DOS: Diverse Outlier Sampling for Out-of-Distribution Detection
Wenyu Jiang, Hao Cheng, Mingcai Chen, Chongjun Wang, Hongxin Wei
TL;DR
This paper tackles the problem of overconfident predictions on out-of-distribution inputs by introducing Diverse Outlier Sampling (DOS), a clustering-based strategy that selects diverse and informative outliers from an auxiliary OOD dataset and trains with an absent-category loss to shape a globally compact in-distribution versus out-of-distribution boundary. DOS partitions candidate outliers via normalized feature clustering, then picks the most informative exemplar from each cluster and uses a mini-batch scheme to maintain efficiency, with a loss that combines ID supervision and outlier regularization. Empirically, DOS achieves state-of-the-art OOD detection on common benchmarks and remains robust across large-scale datasets, different auxiliary OOD pools, and when combined with energy-based losses or large pre-trained models like CLIP. The method is simple to implement, scalable, and readily applicable in practice, offering substantial improvements in $FPR_{95}$ and strong generalization across settings, thereby enhancing safety in open-world deployments.
Abstract
Modern neural networks are known to give overconfident prediction for out-of-distribution inputs when deployed in the open world. It is common practice to leverage a surrogate outlier dataset to regularize the model during training, and recent studies emphasize the role of uncertainty in designing the sampling strategy for outlier dataset. However, the OOD samples selected solely based on predictive uncertainty can be biased towards certain types, which may fail to capture the full outlier distribution.

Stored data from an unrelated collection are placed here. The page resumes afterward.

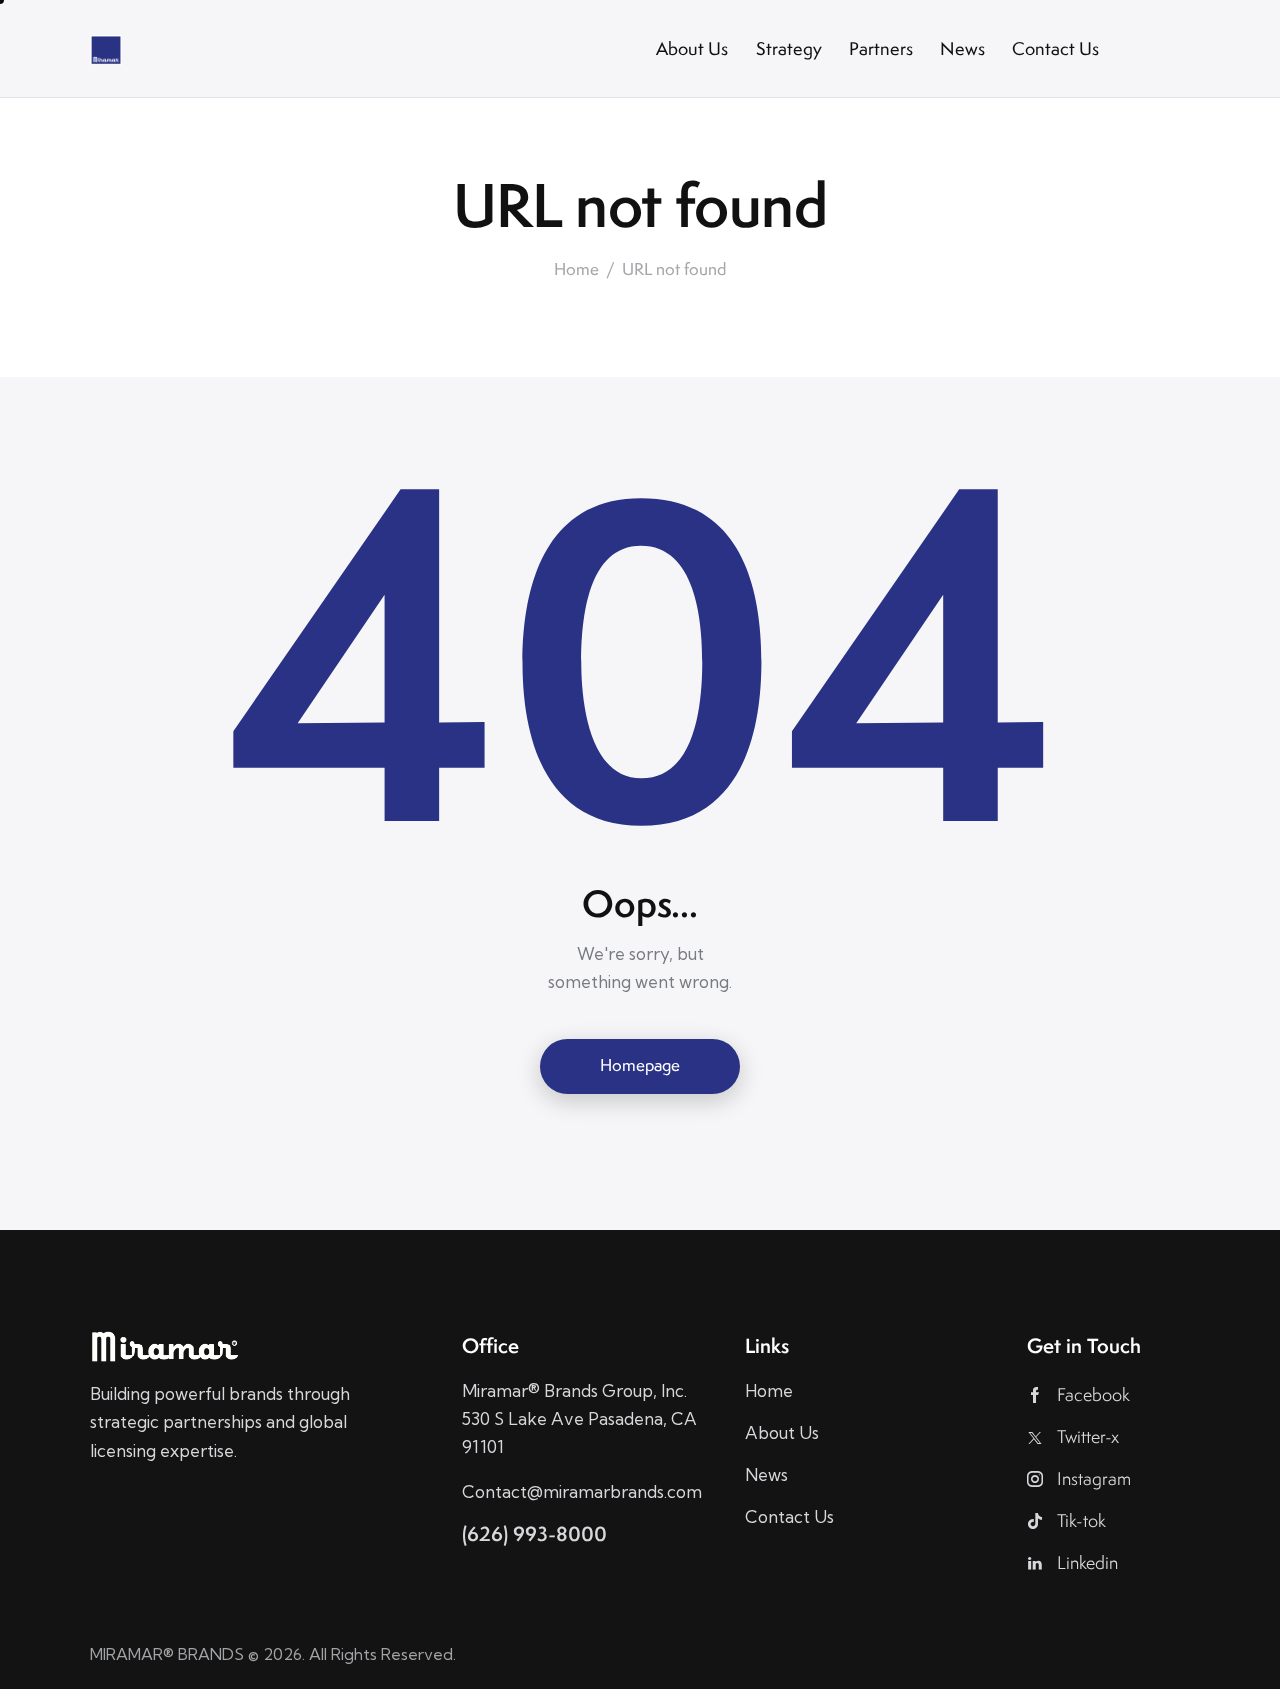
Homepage (640, 1065)
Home (576, 270)
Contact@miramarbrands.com (582, 1491)
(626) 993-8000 (534, 1533)
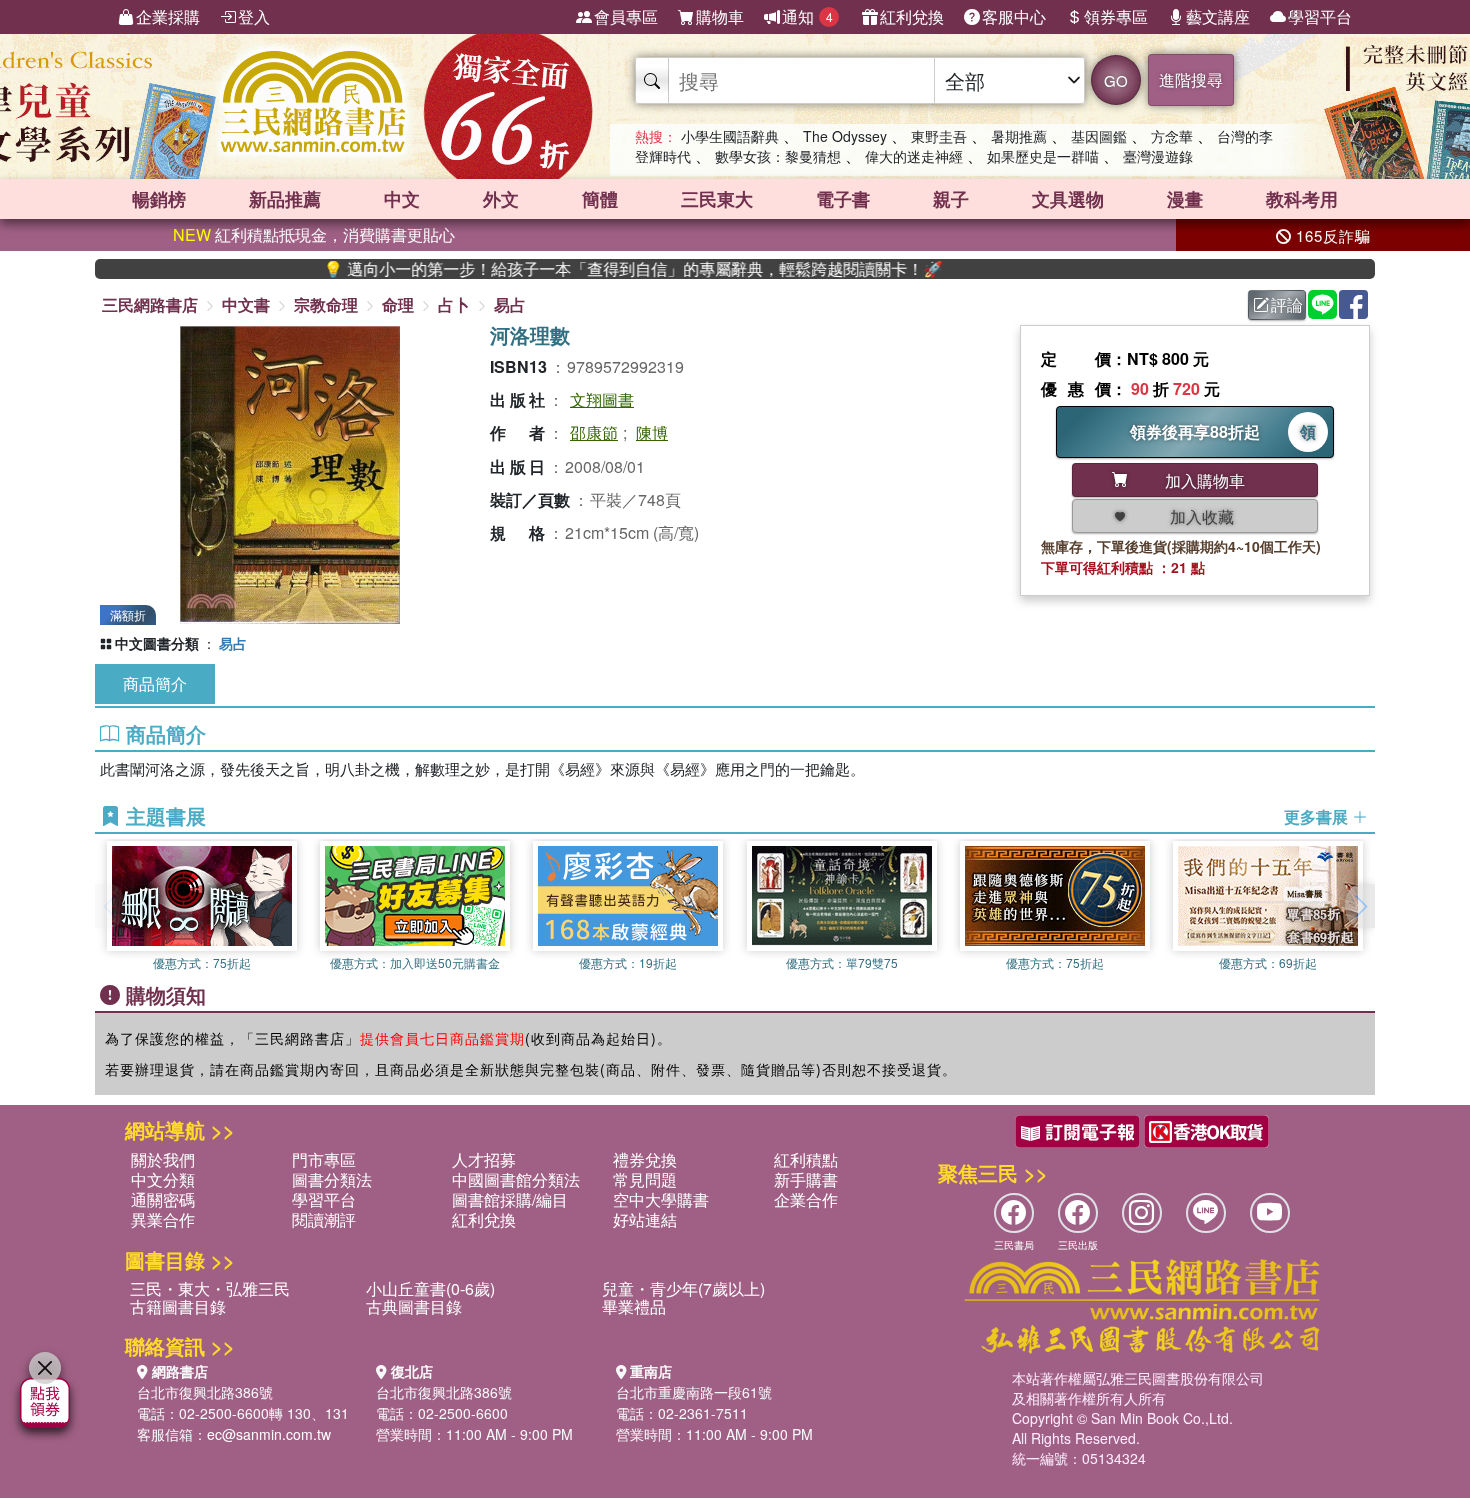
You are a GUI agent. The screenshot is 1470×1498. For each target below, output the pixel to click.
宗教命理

In this work, we empirically show that diversity is critical in sampling outliers for OOD detection performance. Motivated by the observation, we propose a straightforward and novel sampling strategy named DOS (Diverse Outlier Sampling) to select diverse and informative outliers. Specifically, we cluster the normalized features at each iteration, and the most informative outlier from each cluster is selected for model training with absent category loss. With DOS, the sampled outliers efficiently shape a globally compact decision boundary between ID and OOD data. Extensive experiments demonstrate the superiority of DOS, reducing the average FPR95 by up to 25.79% on CIFAR-100 with TI-300K.